Ahead, find examples of title defects and how a defective title can become clear, marketable, and transferable, meaning it’s free of liens and third-party claims to ownership.
Definition and Examples of Defective Titles
Defective titles are marked by liens, judgments, or other claims of ownership, and therefore cannot be legally transferred until these issues are settled.
Technically speaking, “title” does not refer to a piece of paper (or digital equivalent), but to the concept of ownership that is recorded on a separate official document, like a real estate deed. In some cases, ownership and document are one and the same, such as for a car title.
Although title defects are frequently in the form of liens or judgments against property, they can also be things like missing signatures on filed paperwork, or inconsistent or conflicting land surveys, to note a few examples. There can also be state or federal tax liens on a property if the owner failed to pay taxes to the government by way of income, estate, or gift tax.
As an example, suppose someone who finances a car through an auto lender is unable to sell the car before settling the balance of the loan. Depending on the amount financed, there will be a lien on the car, meaning the auto lender has a legal ownership right to the car until the loan is paid in full.
Alternate names: Title defect, unmarketable title, bad title
How Defective Titles Work
Defective titles are typically discovered when a person attempts to sell a piece of property. Titles are said to be defective or “clouded” when there is an encumbrance, such as a mortgage or easement, or any other defect that restricts the ability of the current owner of record to sell it full and clear. The specific nature of the defect will depend on the unique circumstances of the property.
Although liens are some of the most straightforward and transparent title defects, there are also others, ranging from clerical errors to fraud. Common title defects include:
- Missing or incorrectly filed deeds
- Liens, such as unpaid property taxes or other fees
- Fraudulent documents
- Real estate survey disputes
- Unexplained gaps in ownership history
Other title defects or clouded titles can be mechanic’s or materialman’s liens, which refer to unpaid work done on a property by contractors, engineers, architects, or surveyors, all of whom are entitled to file a lien against the property for non-payment. This is one way a third party can claim ownership of a property and challenge its status as a marketable title.
Conducting a title search through the county where the property is based is usually the easiest way to determine who owns a title. If there is no clear owner, a person with a claim of ownership can file a lawsuit known as a “quiet title” action against any other party who makes a claim of ownership. When a quiet title action is filed, the courts will decide who is the actual titleholder and the title cannot be further challenged.
To protect owners and lenders from any unforeseen liens that can surface at the time of sale, many title companies offer title insurance.
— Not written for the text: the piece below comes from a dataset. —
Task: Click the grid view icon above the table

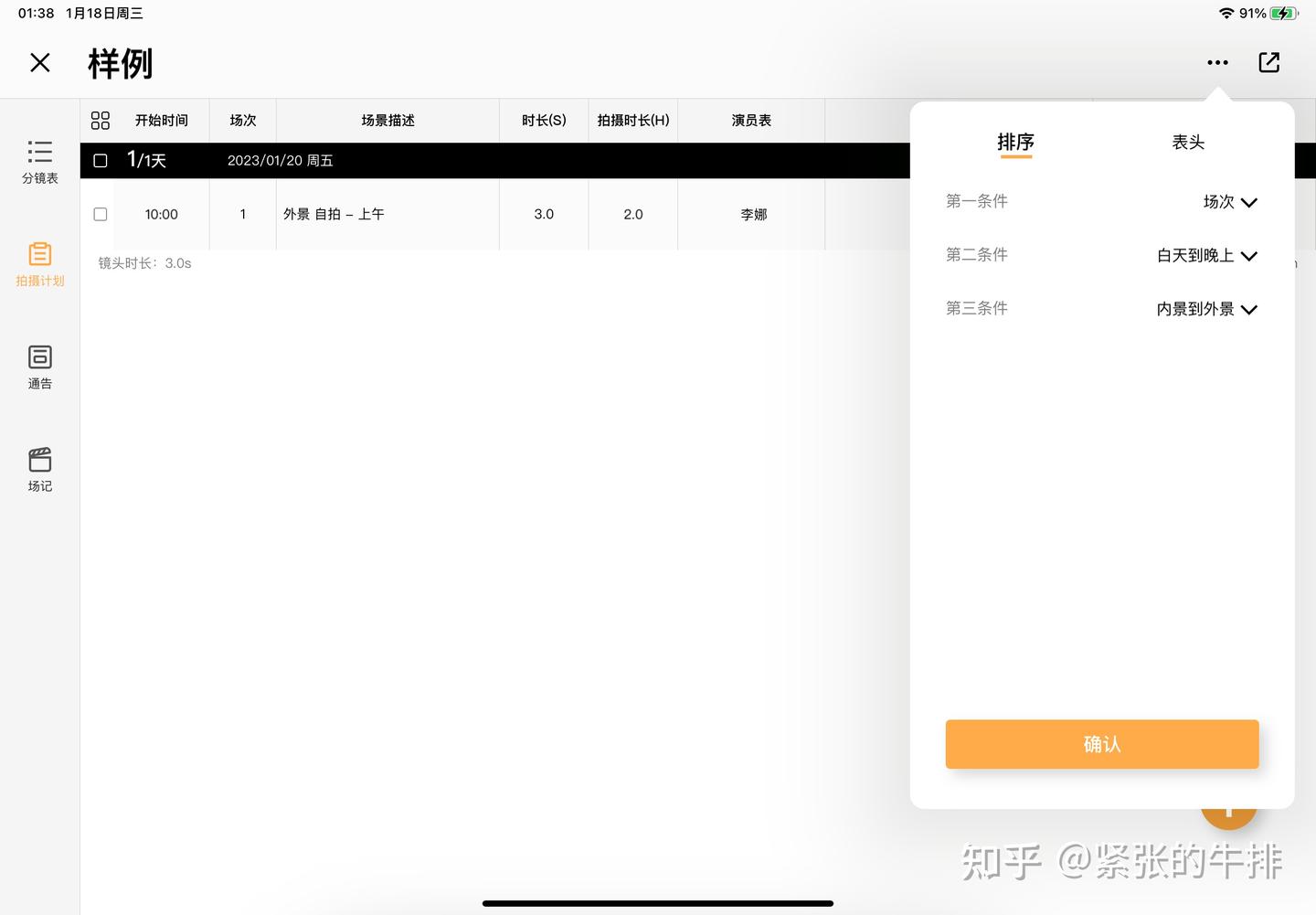Action: (100, 120)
Title insurance protects the policyholder from losses incurred from title defects and only protects the policyholder from liens that were previously there prior to the purchase. Any liens incurred after the policy is in place are not covered under title insurance and are the responsibility of the owner.
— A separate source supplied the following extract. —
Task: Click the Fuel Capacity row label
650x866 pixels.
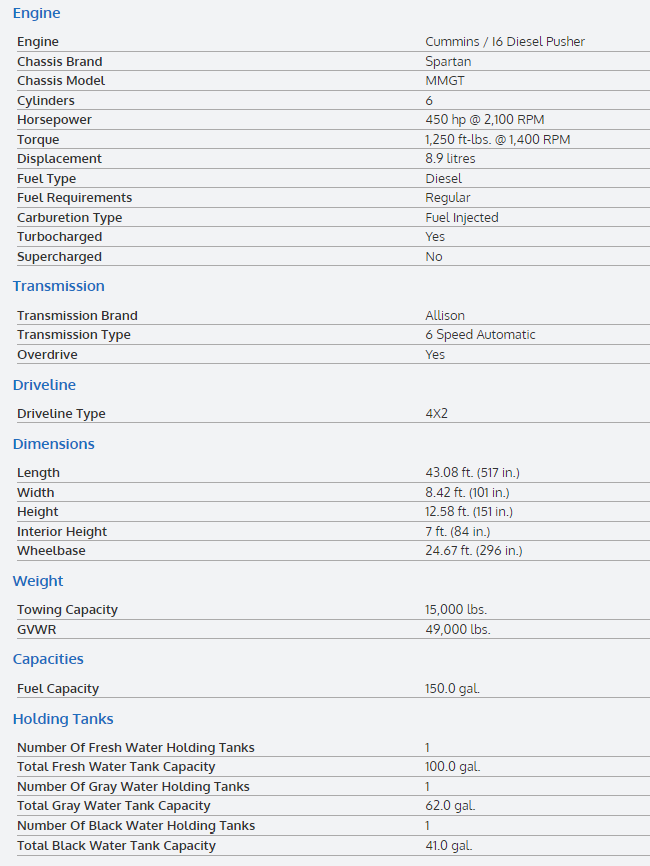Action: tap(58, 689)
Defective Title vs. Clear Title
A defective title has some sort of mark against it that prevents it from being legally transferred, whereas a clear title is free of any doubts or challenges to its ownership.
However, since property law is often determined at the state level, there may be differences between states in what constitutes a defect. For instance, ownership established by adverse possession, under which a person is considered to be the title owner of land owned by someone else as long as they have maintained continuous possession of it for a certain amount of time, is considered clear title in the majority of states.
A defective title can be cured, and become a clear title if the underlying issues are fixed. The cure will depend on the nature of the defect. For example, if there is a lien on the property for unpaid federal taxes, paying the back taxes will cure the defect. The formal process to convert a defective title to a clear title will be different in each scenario, so consider reaching out to a real estate or legal professional for help in complex cases.
- A defective title is unable to be legally transferred until liens or other debts are settled.
- Title insurance is frequently purchased as protection against certain title defects.
- Title defects include survey disputes, liens such as mortgages or unpaid taxes, and missing links in the history of title transfers.